> _Brief_:
Each line of the data below from the one holding "Base de loisirs" to the one holding "Piscine à Liancourt (838, 882)", inclusive, is to be reproduced exactly; no other line belongs in the answer.
── Data to process ──
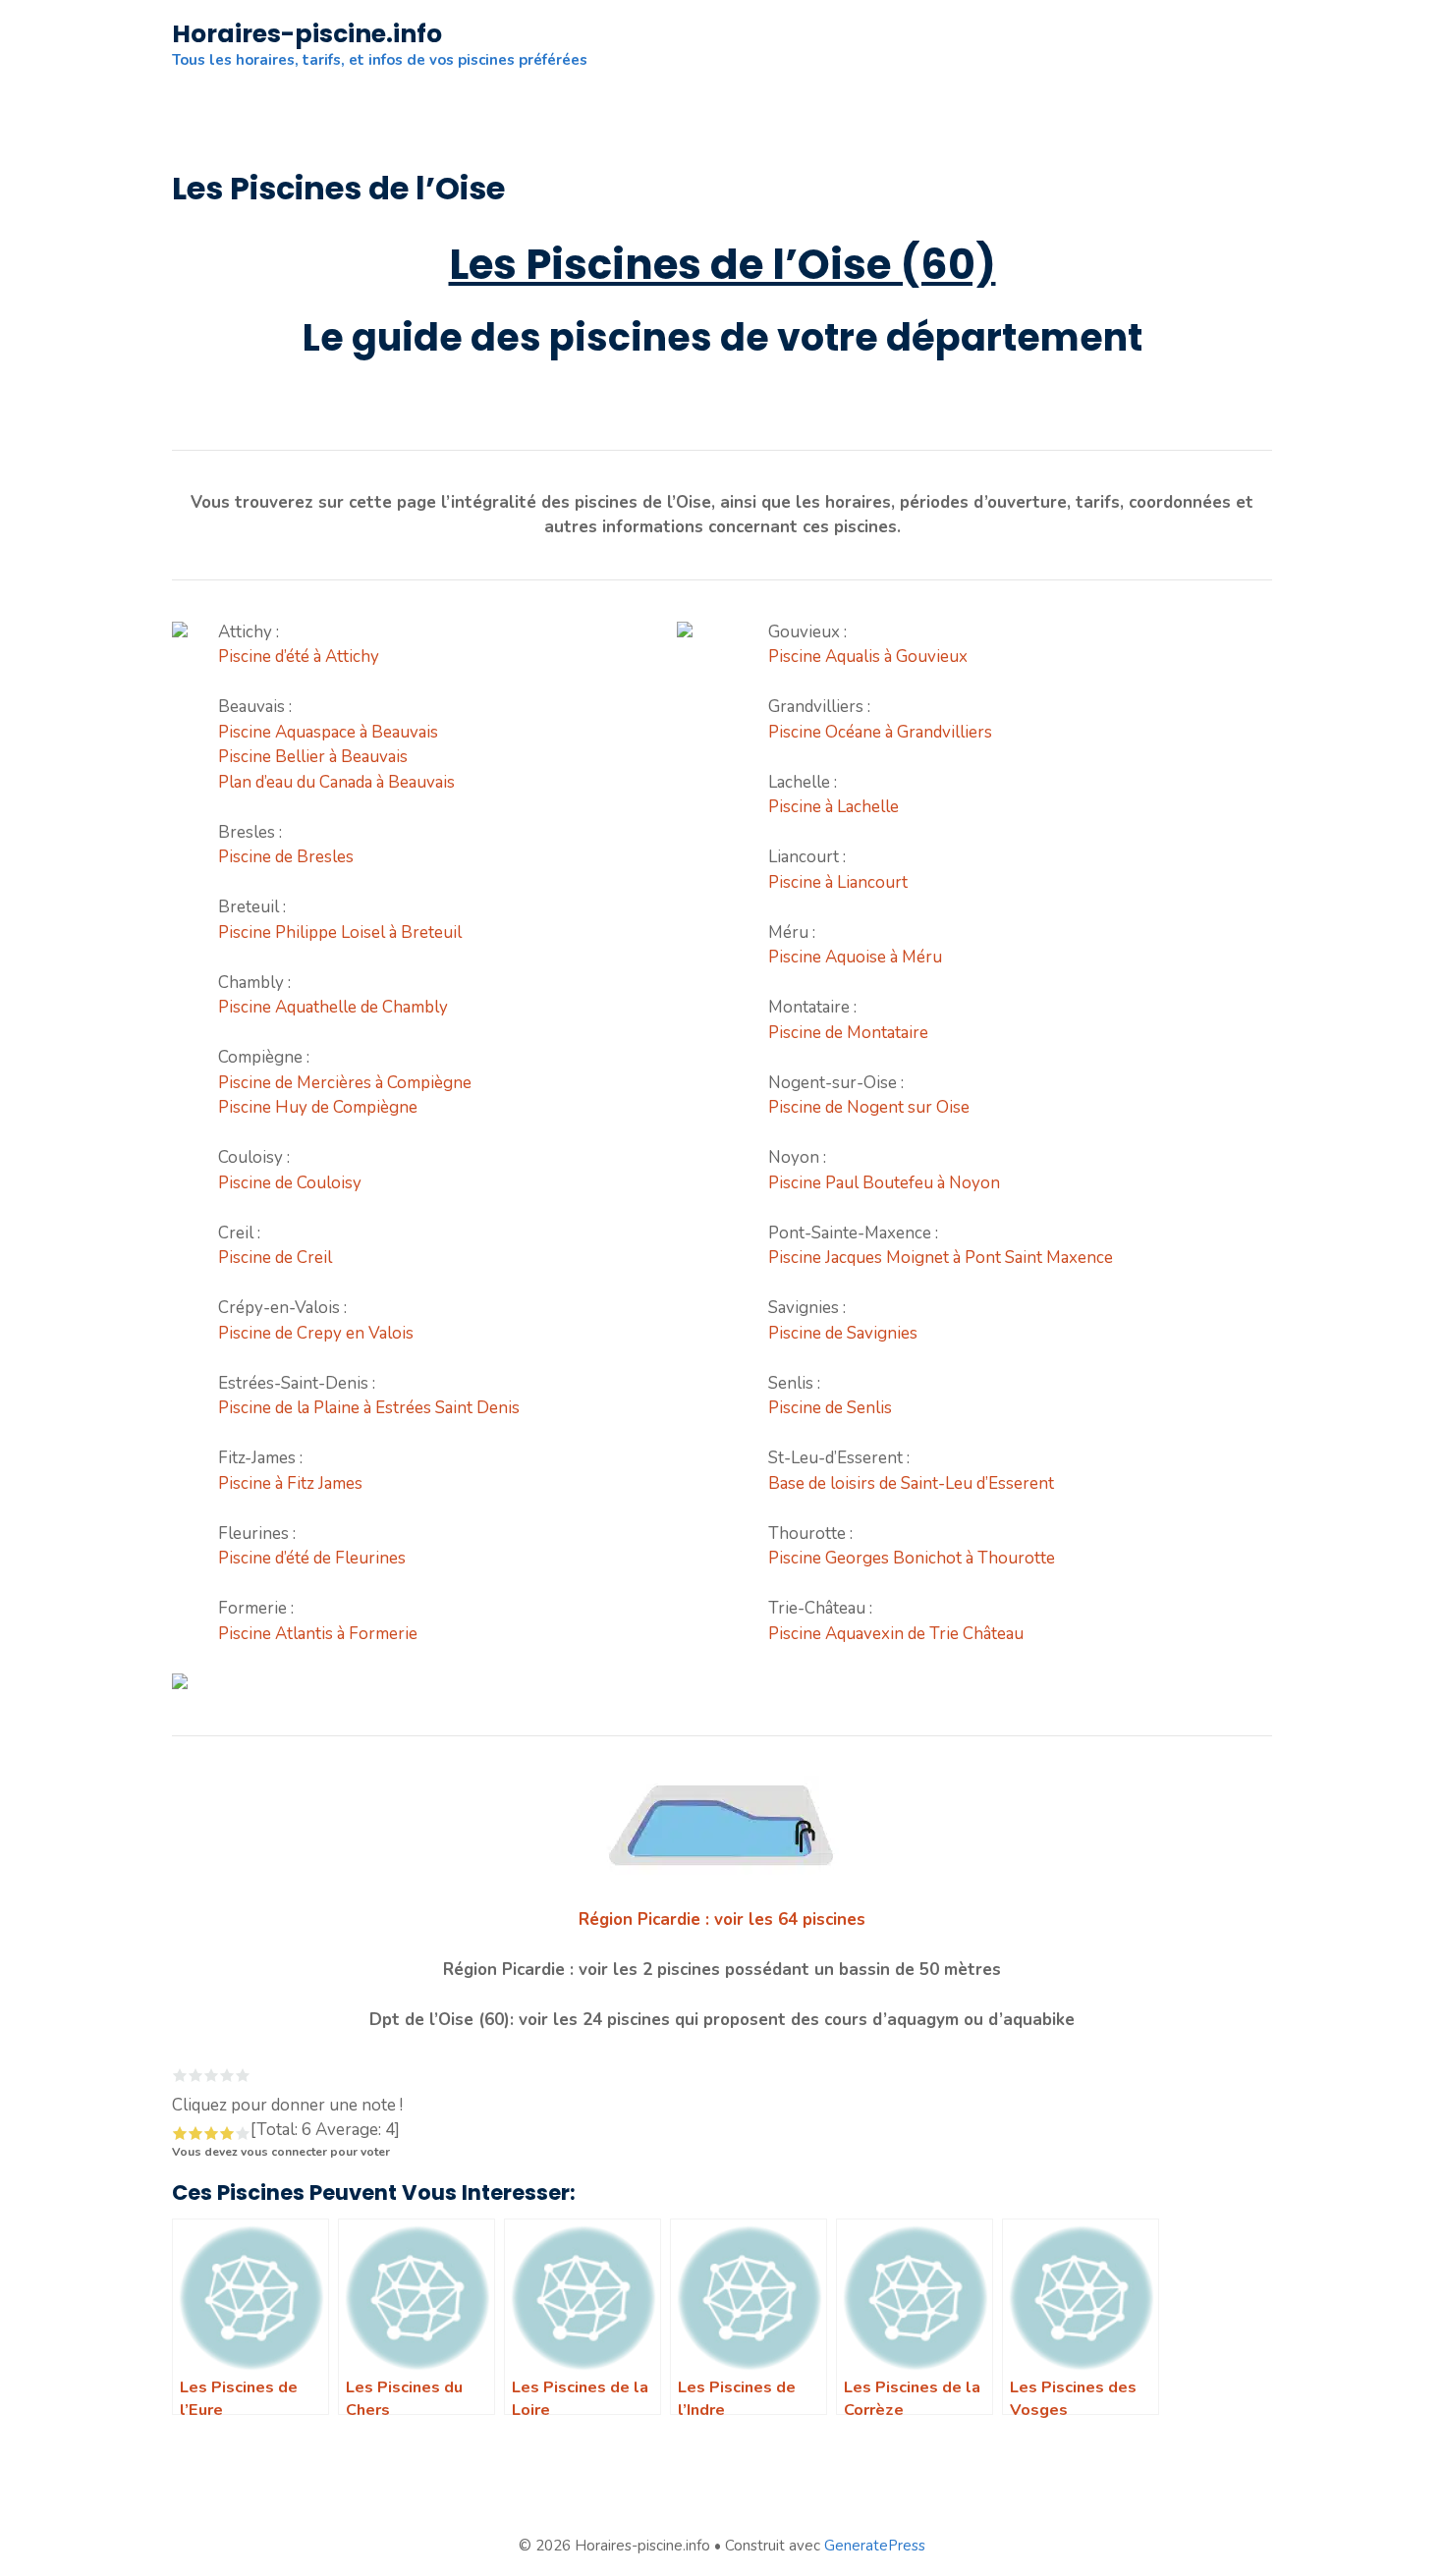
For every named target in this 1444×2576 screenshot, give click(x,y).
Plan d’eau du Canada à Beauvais (336, 782)
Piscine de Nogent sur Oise (869, 1107)
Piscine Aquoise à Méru (855, 957)
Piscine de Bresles (286, 857)
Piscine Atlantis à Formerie (317, 1633)
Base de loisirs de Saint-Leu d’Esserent (911, 1483)
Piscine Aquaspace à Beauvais (328, 732)
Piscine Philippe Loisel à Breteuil (340, 932)
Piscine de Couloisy (289, 1183)
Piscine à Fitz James (290, 1483)
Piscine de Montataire (848, 1032)
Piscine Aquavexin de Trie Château (896, 1633)
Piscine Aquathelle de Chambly (333, 1007)
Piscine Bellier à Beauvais (313, 756)
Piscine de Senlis (830, 1408)
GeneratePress (874, 2545)
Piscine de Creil (275, 1257)
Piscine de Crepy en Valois (316, 1333)
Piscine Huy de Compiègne (317, 1107)
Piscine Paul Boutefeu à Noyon (884, 1183)
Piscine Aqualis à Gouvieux (868, 656)
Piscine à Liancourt (838, 882)
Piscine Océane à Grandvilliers (880, 732)
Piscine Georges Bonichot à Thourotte (911, 1558)
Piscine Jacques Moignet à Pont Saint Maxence (940, 1257)
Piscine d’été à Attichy (298, 656)
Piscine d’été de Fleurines (312, 1558)
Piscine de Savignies (842, 1333)
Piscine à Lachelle (833, 806)
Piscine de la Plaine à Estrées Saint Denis (369, 1408)
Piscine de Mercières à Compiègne (345, 1082)
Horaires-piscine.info (307, 34)
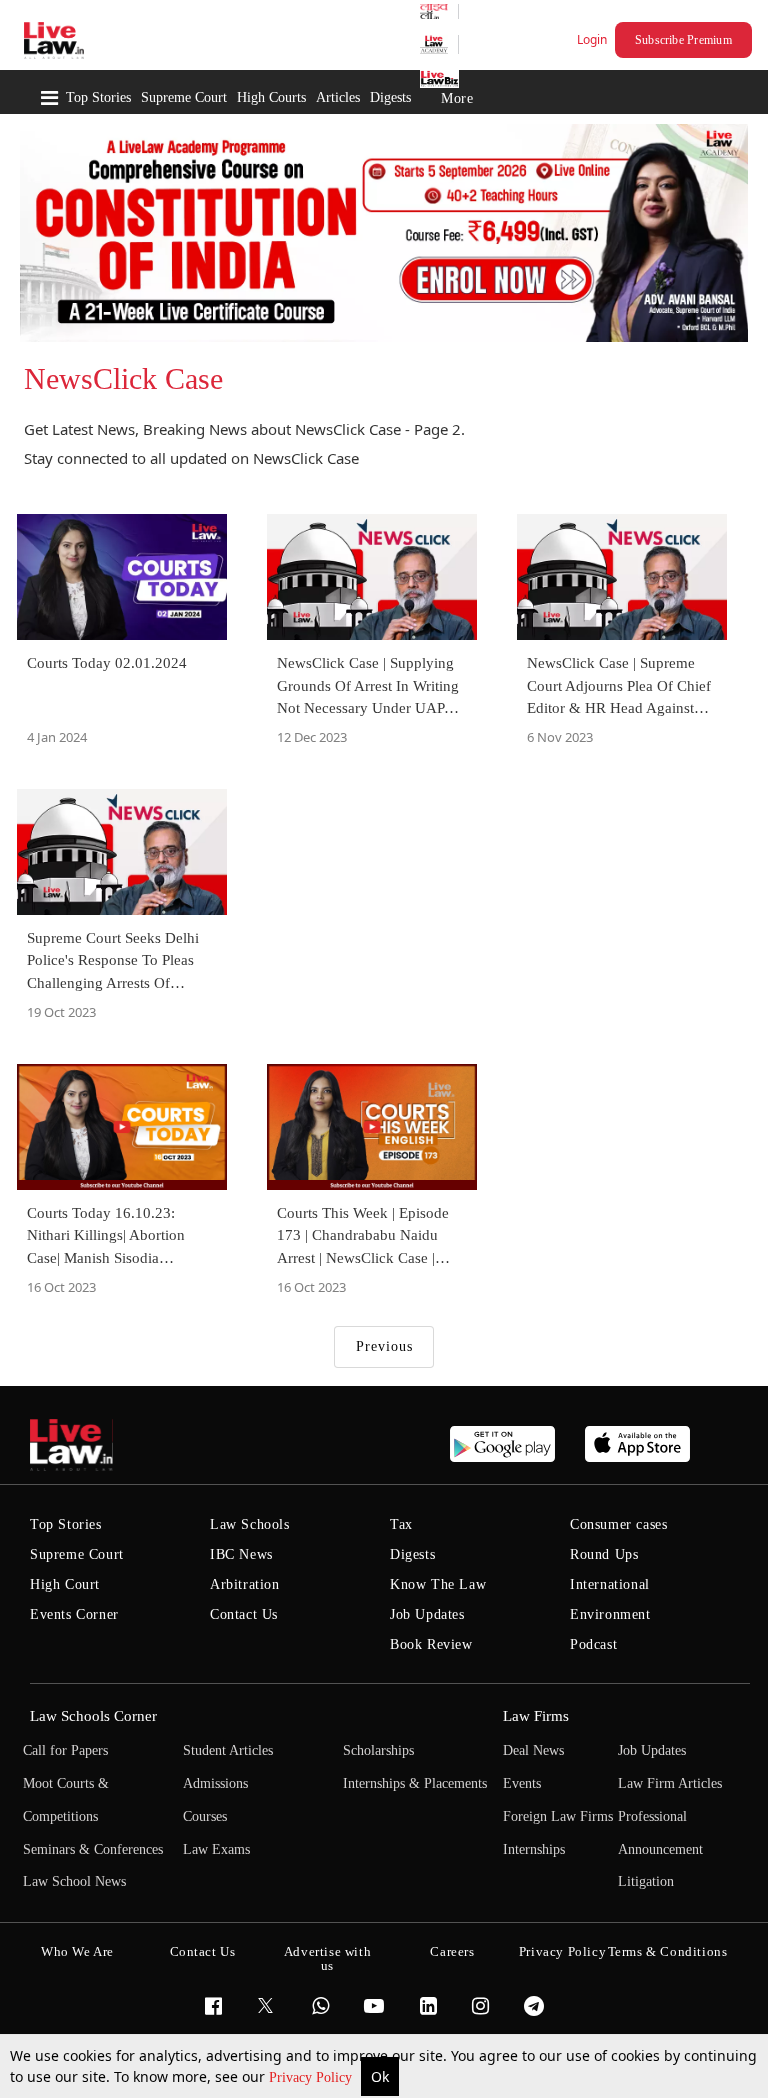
───
> _Task result_:
Base de loisirs de Saint-Leu d’Esserent (911, 1483)
Piscine Aquaspace à Beauvais (328, 732)
Piscine Philippe Loisel à Breteuil (340, 932)
Piscine de Couloisy (289, 1183)
Piscine à Fitz James (290, 1483)
Piscine de Montataire (848, 1032)
Piscine Aquavexin de Trie Château (896, 1633)
Piscine Aquathelle de Chambly (333, 1007)
Piscine Bellier à Beauvais (313, 756)
Piscine de Senlis (830, 1408)
GeneratePress (874, 2545)
Piscine de Creil (275, 1257)
Piscine de Crepy en Valois (316, 1333)
Piscine Huy de Compiègne (317, 1107)
Piscine Paul Boutefeu à Noyon (884, 1183)
Piscine Aqualis à Gouvieux (868, 656)
Piscine à Liancourt (838, 882)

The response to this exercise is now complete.